There is a psychological balance here, one that resonates with me. Who do we blame for this? This type of consciousness or is it self-imposed. I don't know if I have done something to feel like a gutter of sorrow for land and for earth and for people and for animals and for everything but goddamn, if you don't think something isn't a little sad about the whole now and here earth thing, well you might as well need to get your head checked because we have lost this. Who knows if it was to be had in the first place. We find a way to complain because we are marked outsiders and scorned by the educated, the wealthy, the politicians, the pharmacies, the internet, and I can go on like this forever. That's the mindset country people have because they have to have it. And sadness or guilty has no time here. It's well past time to get going if you're planning on being down on yourself:

woe unto you if in reality you are the cause of yr
breakdowntime you are the breakdown time you yrself took
a look in the pissin silo nothing but wine took a peek
in the pissin tool box pissin winecoolers brooked the
pissin shed pbr pbr like a rash they was always
visitin always steppin to town praise be to the river
too dirty to be the tincture to mend the true real life fracture all this is (XCVIII)

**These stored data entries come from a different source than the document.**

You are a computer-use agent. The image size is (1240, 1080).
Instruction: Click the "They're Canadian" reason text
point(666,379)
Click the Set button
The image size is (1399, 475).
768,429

For whatever way you have taken to find yourself not guilty of feeling this, country person, just know this is the portrait, you are a banded-arrowhead on the surface but still a dime a dozen. We ache like this and no river can help fix it, no natural thing. I afraid we have fucked it away. Still, be good for the "land farms you" (XV).

///

Farming, as we know it today, is a factory. A factory of pseudo-realistic animals, fish, machines, and people. You know this but the animals we eat are pumped full of antibiotics, growth hormones, and nigh even slaughtered by a human hand so much as a machine, ahhh yes, the hallowed human hand to lay a victory of power across the score of swine head and the fish are gutted on a conveyer belt, and the people are bought as well, so as are most today, and the eyes of the factory farmers are pinholes, and their hands are infected, and I do not say this to indict anyone other than the fuckhole uncle Sam, because it is no one's fault. My friend Michael says eating is ethical compromise when we talk about it. And we have to eat and we have to farm.

///

The payoff is spiritual, but you can't spend it. It's deeper than that but you can still be hungry: "want one? one what? dime / this is my minimum face wage" (LXV). But it's easy to make money when you've got it. The construction company in my town grew from a one-man business. It's easy to open your skull when you're dead.

In the evening, I wash my face and pick at the places the lacquer thinner dries out on my hands. I know that if I don't rest soon, tomorrow will be hard. There's a rhythmic process to the whole thing, my life, at this point. Gears are going.

into the life of the machine
more the residual of diesel combustion
more the shadowed shepherd of the vowel A tastes

die out random
random and rainbow. (LXV)

And the rhythms last longer for my people in the country and to my father. The rhythms are swaying around, buckling the knees but feeding the bellies. The fields are badly bruised.